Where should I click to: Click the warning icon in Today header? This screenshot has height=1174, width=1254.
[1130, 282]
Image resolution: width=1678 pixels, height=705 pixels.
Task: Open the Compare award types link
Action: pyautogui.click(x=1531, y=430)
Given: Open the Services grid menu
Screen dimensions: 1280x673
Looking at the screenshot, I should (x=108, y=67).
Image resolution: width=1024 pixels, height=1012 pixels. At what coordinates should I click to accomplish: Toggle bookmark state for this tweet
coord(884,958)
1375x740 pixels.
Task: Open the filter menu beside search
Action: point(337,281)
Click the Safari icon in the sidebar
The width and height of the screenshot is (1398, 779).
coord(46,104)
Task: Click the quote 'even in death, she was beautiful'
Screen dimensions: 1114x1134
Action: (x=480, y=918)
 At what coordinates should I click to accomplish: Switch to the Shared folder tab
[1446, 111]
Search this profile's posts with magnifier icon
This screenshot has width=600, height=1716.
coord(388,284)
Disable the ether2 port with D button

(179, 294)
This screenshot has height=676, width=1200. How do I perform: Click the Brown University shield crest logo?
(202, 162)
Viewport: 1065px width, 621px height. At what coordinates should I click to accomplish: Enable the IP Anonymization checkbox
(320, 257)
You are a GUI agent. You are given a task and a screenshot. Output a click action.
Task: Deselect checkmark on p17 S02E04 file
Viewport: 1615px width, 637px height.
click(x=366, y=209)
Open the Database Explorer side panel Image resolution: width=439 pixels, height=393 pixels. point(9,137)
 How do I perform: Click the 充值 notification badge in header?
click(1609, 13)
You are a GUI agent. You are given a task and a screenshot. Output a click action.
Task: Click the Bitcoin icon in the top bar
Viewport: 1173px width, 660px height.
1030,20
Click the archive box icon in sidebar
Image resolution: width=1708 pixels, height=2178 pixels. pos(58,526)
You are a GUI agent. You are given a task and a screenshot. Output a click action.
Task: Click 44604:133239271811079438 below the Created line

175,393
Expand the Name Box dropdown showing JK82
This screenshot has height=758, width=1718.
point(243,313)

What you have to do | Produce a verbatim copy of all the material.

Output of the task |
Where should I click to: Click the warning icon in Today header? This screenshot has height=1174, width=1254.
[1130, 282]
Image resolution: width=1678 pixels, height=705 pixels.
Task: Open the Compare award types link
Action: pyautogui.click(x=1531, y=430)
Given: Open the Services grid menu
Screen dimensions: 1280x673
Looking at the screenshot, I should (x=108, y=67).
Image resolution: width=1024 pixels, height=1012 pixels. At what coordinates should I click to accomplish: Toggle bookmark state for this tweet
coord(884,958)
1375x740 pixels.
Task: Open the filter menu beside search
Action: point(337,281)
Click the Safari icon in the sidebar
The width and height of the screenshot is (1398, 779).
coord(46,104)
Task: Click the quote 'even in death, she was beautiful'
Screen dimensions: 1114x1134
Action: (x=480, y=918)
 At what coordinates should I click to accomplish: Switch to the Shared folder tab
[1446, 111]
Search this profile's posts with magnifier icon
This screenshot has width=600, height=1716.
coord(388,284)
Disable the ether2 port with D button

(179, 294)
This screenshot has height=676, width=1200. How do I perform: Click the Brown University shield crest logo?
(202, 162)
Viewport: 1065px width, 621px height. At what coordinates should I click to accomplish: Enable the IP Anonymization checkbox
(320, 257)
You are a GUI agent. You are given a task and a screenshot. Output a click action.
Task: Deselect checkmark on p17 S02E04 file
Viewport: 1615px width, 637px height.
click(x=366, y=209)
Open the Database Explorer side panel Image resolution: width=439 pixels, height=393 pixels. point(9,137)
 How do I perform: Click the 充值 notification badge in header?
click(1609, 13)
You are a GUI agent. You are given a task and a screenshot. Output a click action.
Task: Click the Bitcoin icon in the top bar
Viewport: 1173px width, 660px height.
1030,20
Click the archive box icon in sidebar
Image resolution: width=1708 pixels, height=2178 pixels. pos(58,526)
You are a GUI agent. You are given a task and a screenshot. Output a click action.
Task: Click 44604:133239271811079438 below the Created line

175,393
Expand the Name Box dropdown showing JK82
This screenshot has height=758, width=1718.
point(243,313)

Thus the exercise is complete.